The addition of micron-rubber and nano-silica particles in the epoxy polymer has been shown to impart significant improvements in the mechanical properties of epoxies and FRPs [1–7]. However, investigations related to cyclic-fatigue behaviour on particle-modified epoxies are rather limited and, in particular, fatigue studies on ‘hybrid’ epoxies containing both types of these particles are not available. This letter addresses the tensile fatigue behaviour of micron-rubber and nano-silica particle modified epoxy polymers, and describes some very novel and exciting observations.
Experimental
The materials were based upon a single-component hot-cured epoxy formulation. The epoxy resin was standard diglycidyl ether of bis-phenol A (DGEBA) with an epoxide equivalent weight (EEW) of 185 g/eq, ‘LY556’ supplied by Huntsman, UK. The reactive liquid carboxyl-terminated butadiene-acrylonitrile (CTBN) rubber (which gives rise to micrometre-sized particles upon curing) was obtained as a CTBN-epoxy adduct with a rubber concentration of 40 wt% in DGEBA epoxy resin, namely ‘Albipox 1000’ (EEW = 330 g/eq) from Nanoresins, Germany.
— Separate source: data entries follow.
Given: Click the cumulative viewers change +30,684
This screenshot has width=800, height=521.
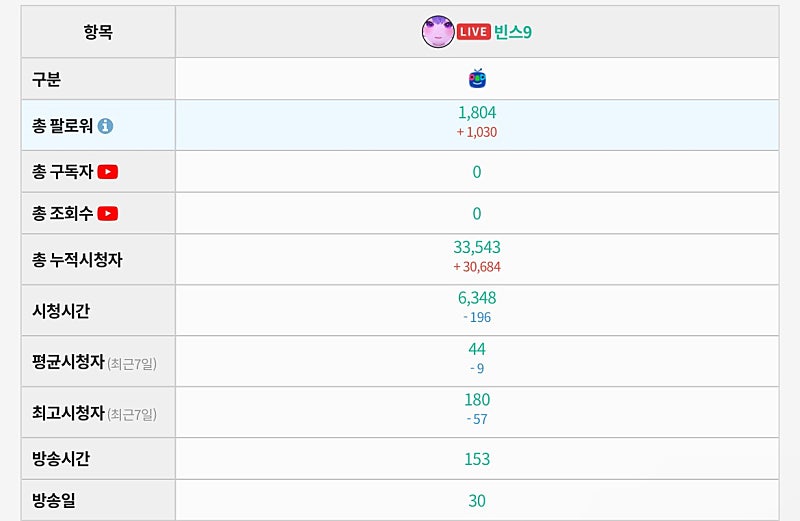Looking at the screenshot, I should point(477,267).
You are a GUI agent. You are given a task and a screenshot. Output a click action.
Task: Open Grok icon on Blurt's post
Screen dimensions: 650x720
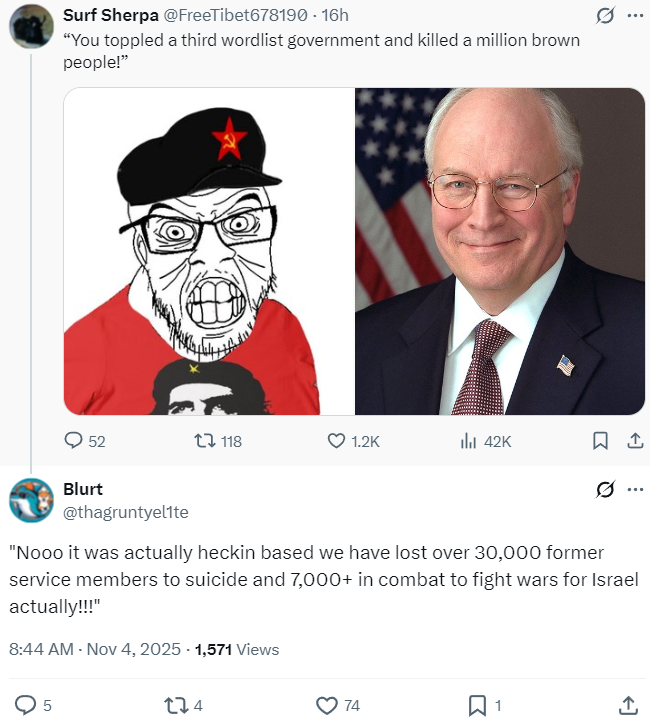coord(605,489)
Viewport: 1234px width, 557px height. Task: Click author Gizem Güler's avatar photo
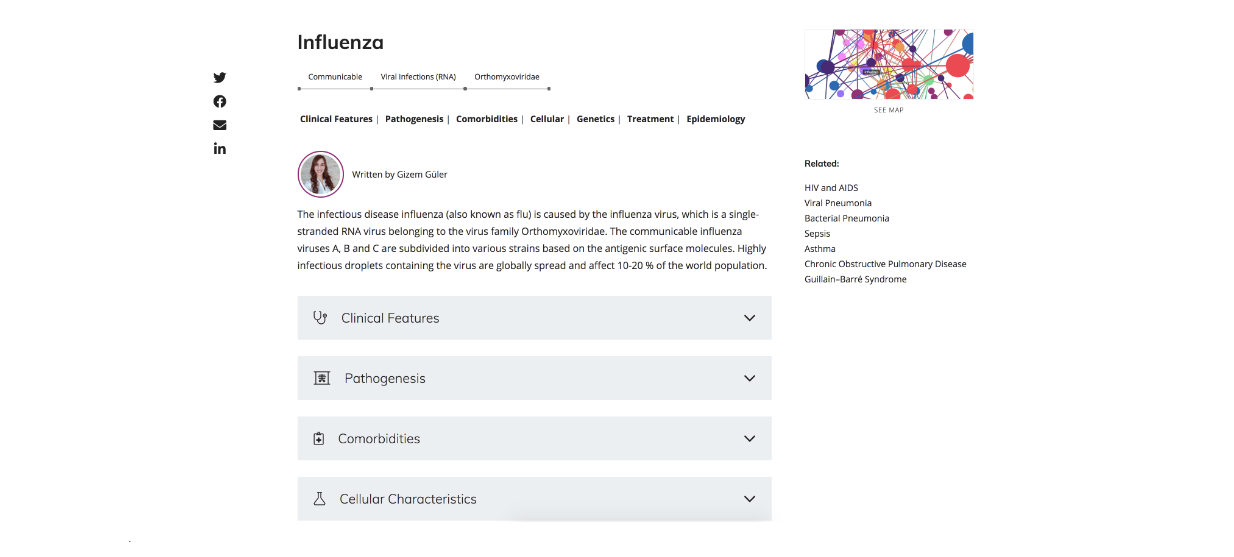click(321, 174)
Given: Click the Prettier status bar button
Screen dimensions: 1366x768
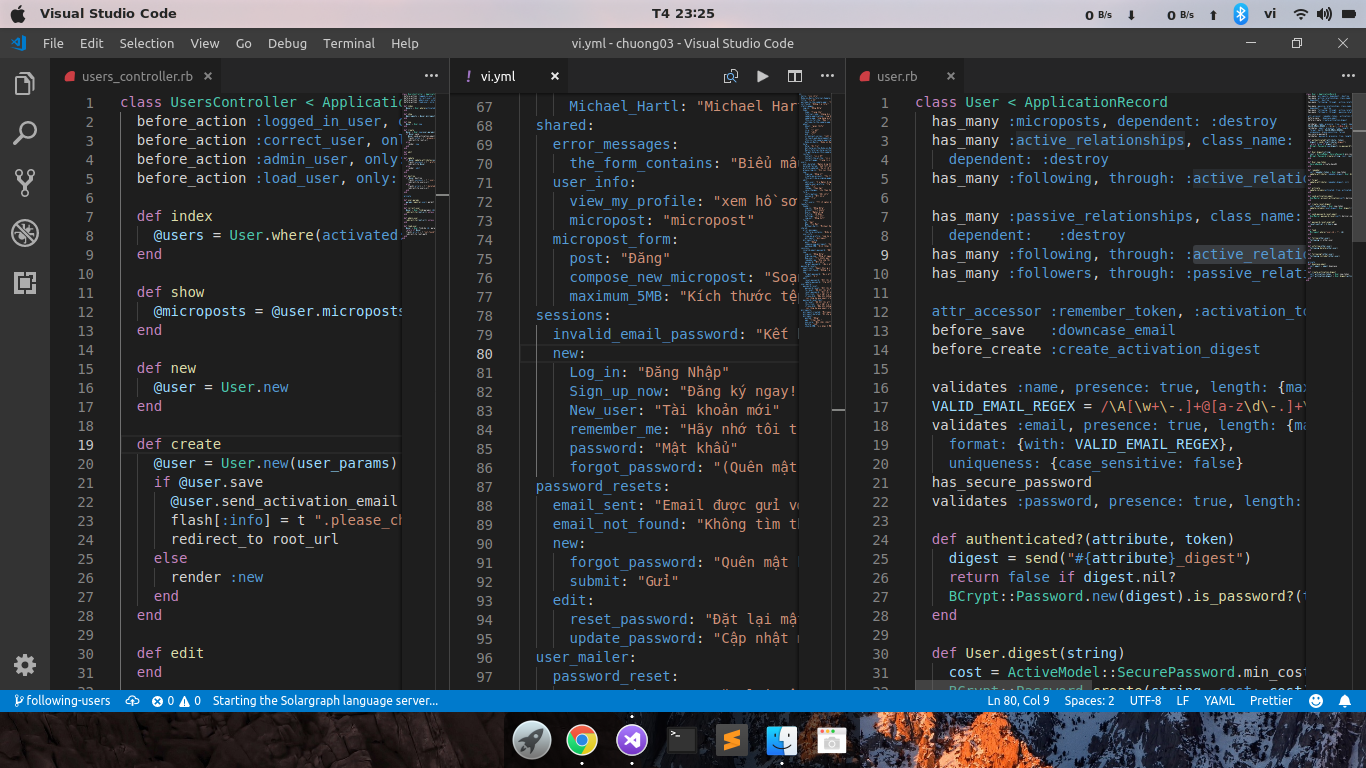Looking at the screenshot, I should [x=1271, y=701].
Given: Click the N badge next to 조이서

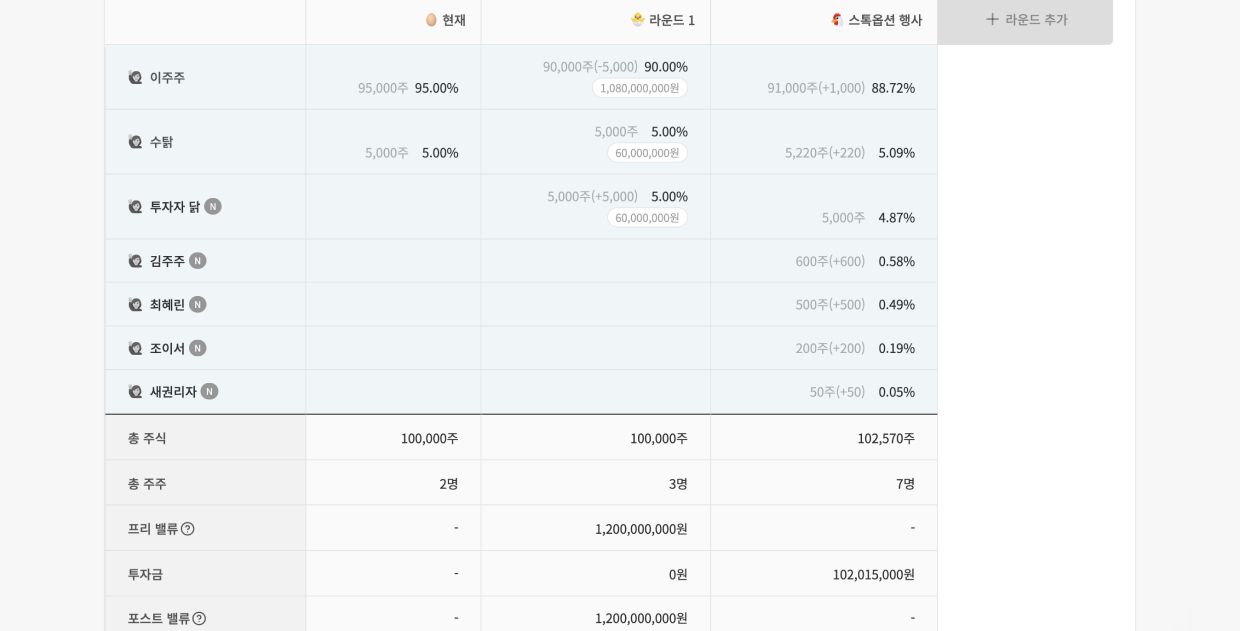Looking at the screenshot, I should point(197,348).
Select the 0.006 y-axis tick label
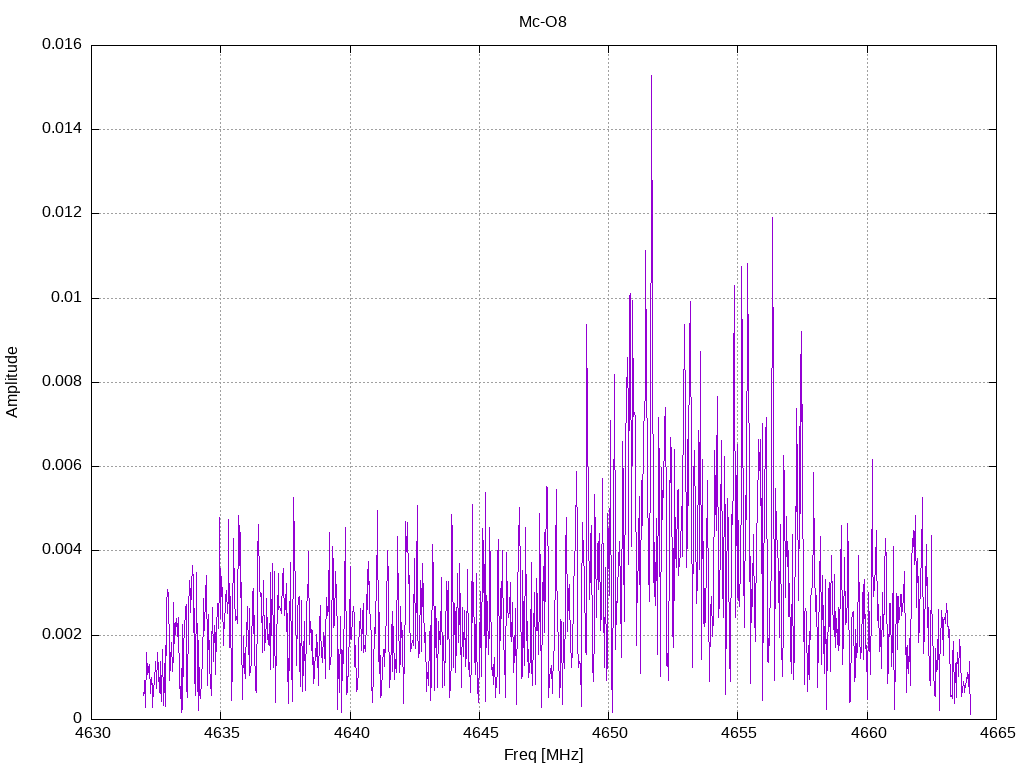The height and width of the screenshot is (768, 1024). pos(62,466)
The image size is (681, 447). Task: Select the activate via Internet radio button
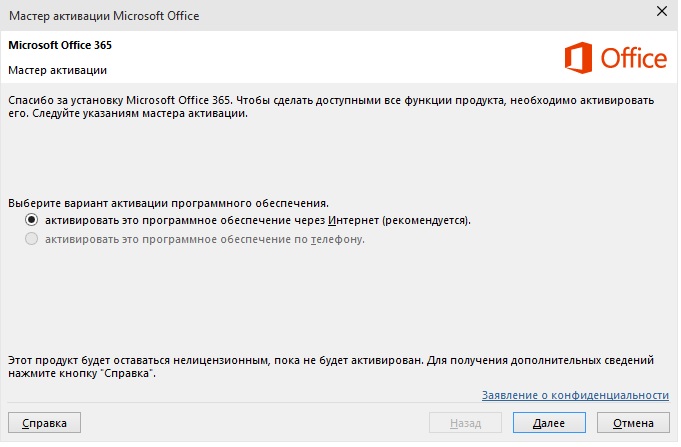pyautogui.click(x=31, y=220)
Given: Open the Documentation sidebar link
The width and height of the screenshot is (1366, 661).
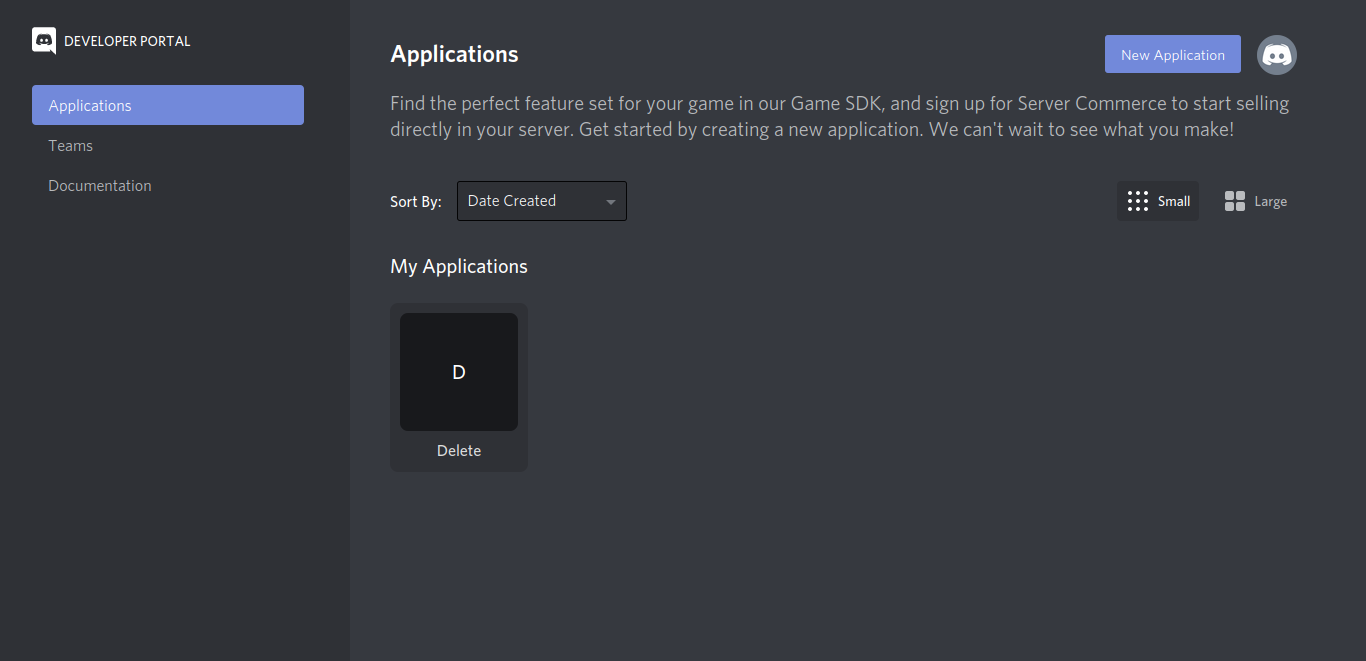Looking at the screenshot, I should point(100,186).
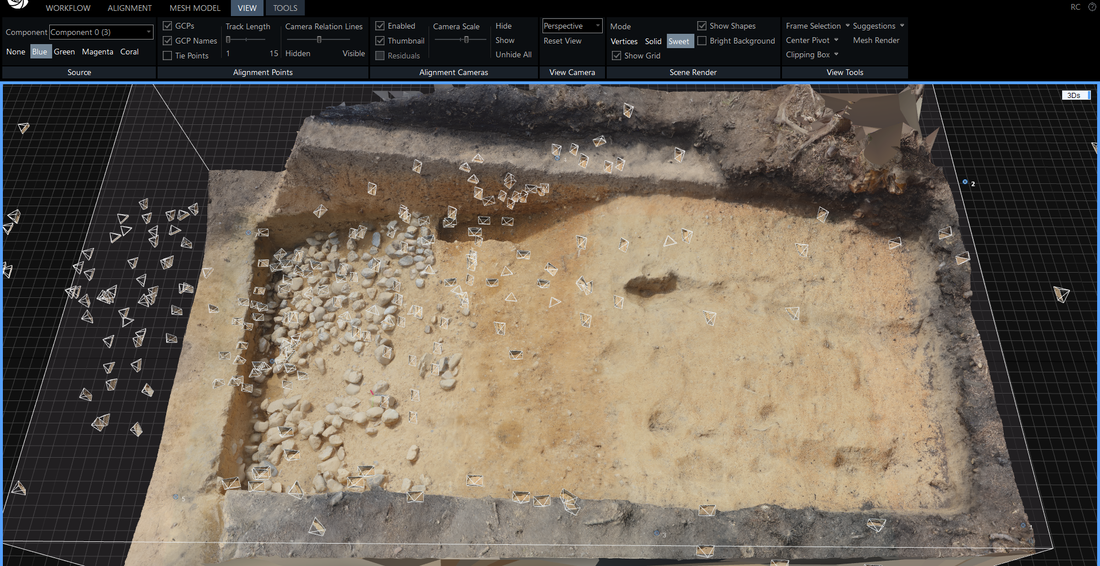Click the 3Ds view label box
Screen dimensions: 1100x566
click(1075, 95)
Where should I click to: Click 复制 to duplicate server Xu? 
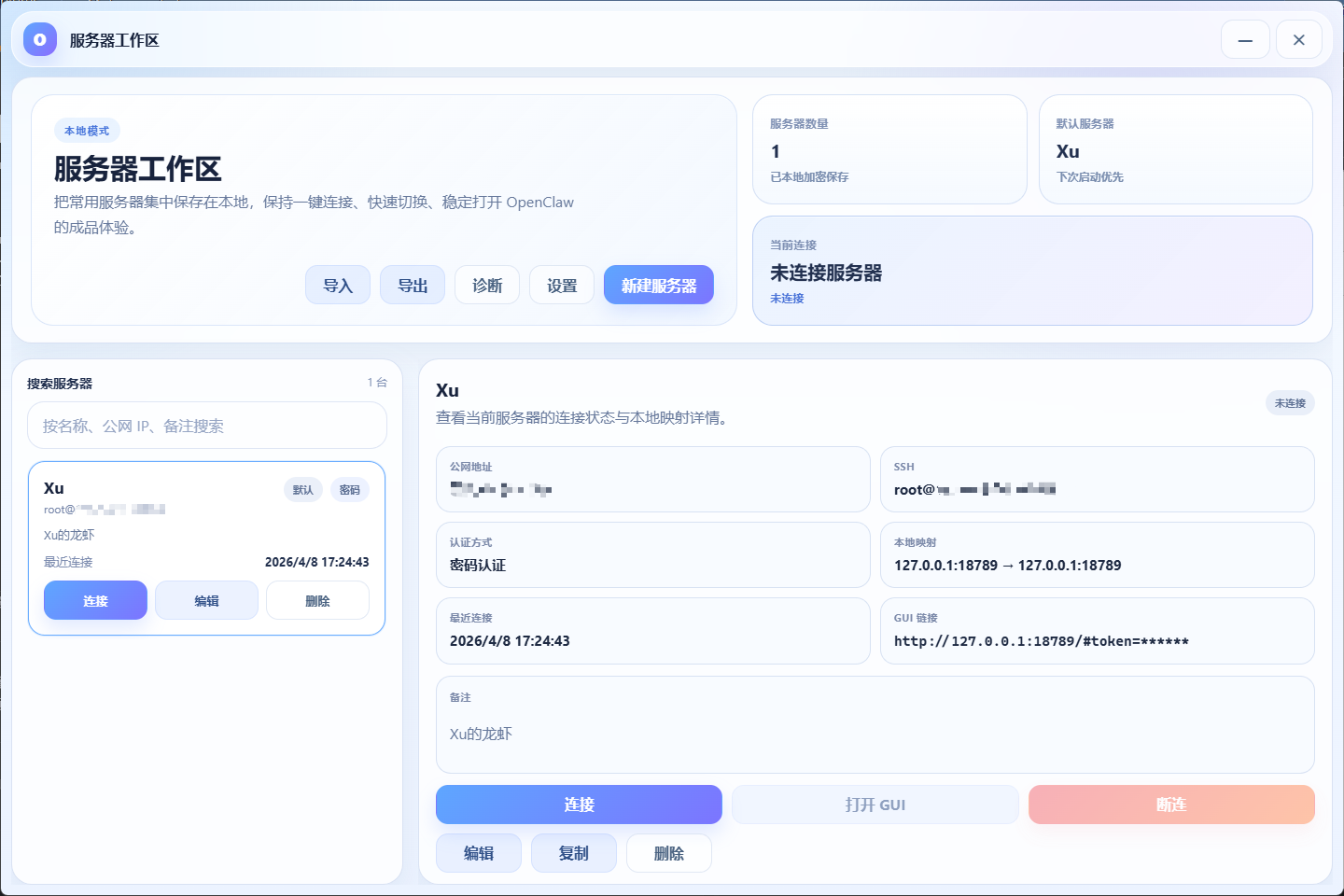[x=573, y=852]
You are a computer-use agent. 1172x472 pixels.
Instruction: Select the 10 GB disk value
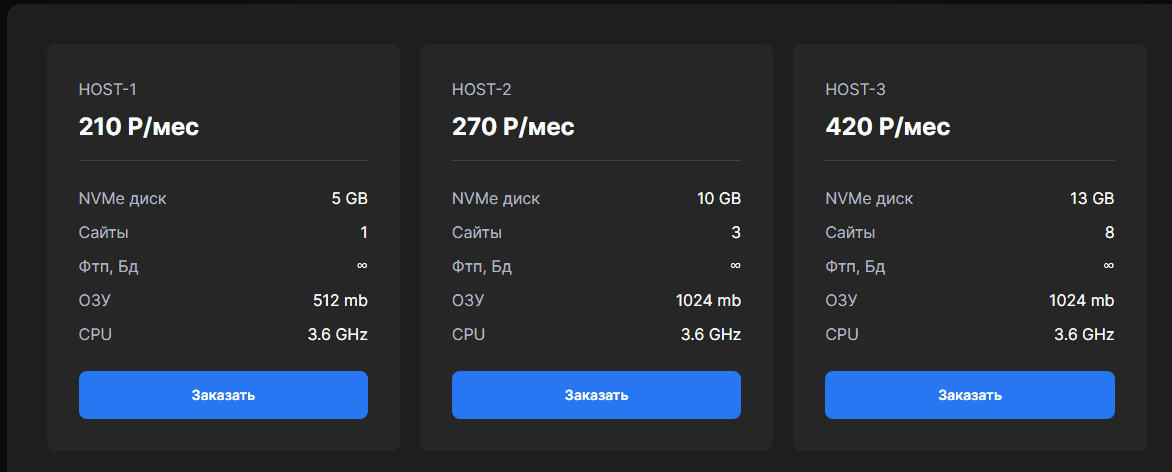pos(719,198)
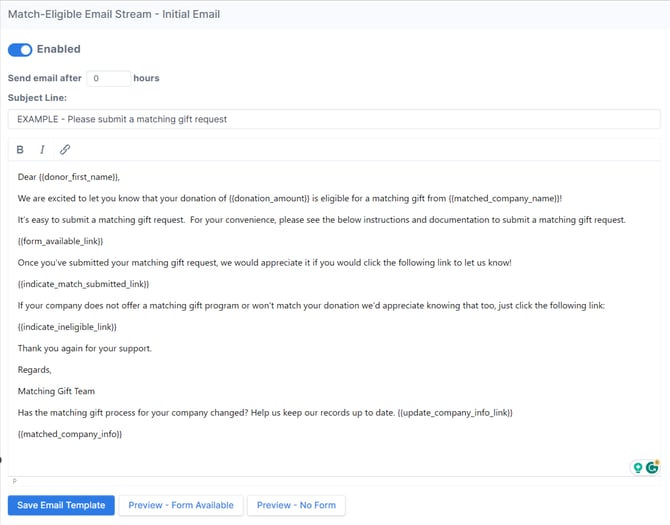Image resolution: width=670 pixels, height=525 pixels.
Task: Click the Matching Gift Team signature line
Action: pyautogui.click(x=57, y=391)
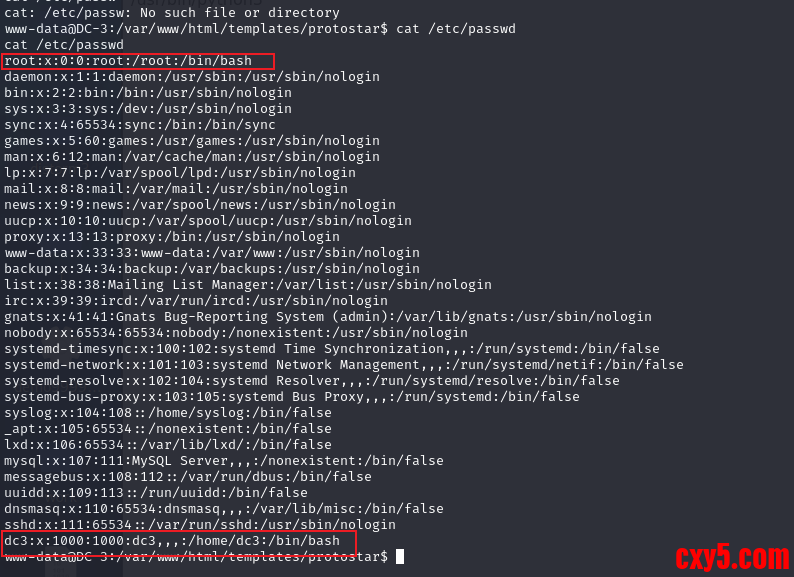Screen dimensions: 794x577
Task: Click the red-boxed dc3 user line
Action: point(178,541)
The silica (SiO2) nano-particles were obtained at a concentration of 40 wt% in DGEBA epoxy resin (EEW = 295 g/eq) as ‘Nanopox F400’ from Nanoresins. The curing agent was an accelerated methylhexahydrophthalic acid anhydride, ‘Albidur HE 600’ (AEW = 170 g/eq), also supplied by Nanoresins.
The DGEBA epoxy resin was mixed with the SiO2-epoxy and/or the CTBN-epoxy adduct to give the required levels of added nano-silica and/or CTBN rubber. The stoichiometric amount of the curing agent was added to the mixture, stirred thoroughly and degassed at 50 °C and −1 atm. The resin mixture was then poured into a release-coated steel mould. The filled mould was then placed in an oven and cured at 100 °C for 2 h and post-cured at 150 °C for 10 h. Four different types of bulk epoxy polymer sheets were prepared viz., (a) neat epoxy (EP), (b) epoxy with 9 wt% CTBN rubber micro-particles (ER), (c) epoxy with 10 wt% silica nano-particles (ES) and, (d) a ‘hybrid’ epoxy containing both 9 wt% CTBN rubber micro-particles and 10 wt% silica nano-particles (ERS).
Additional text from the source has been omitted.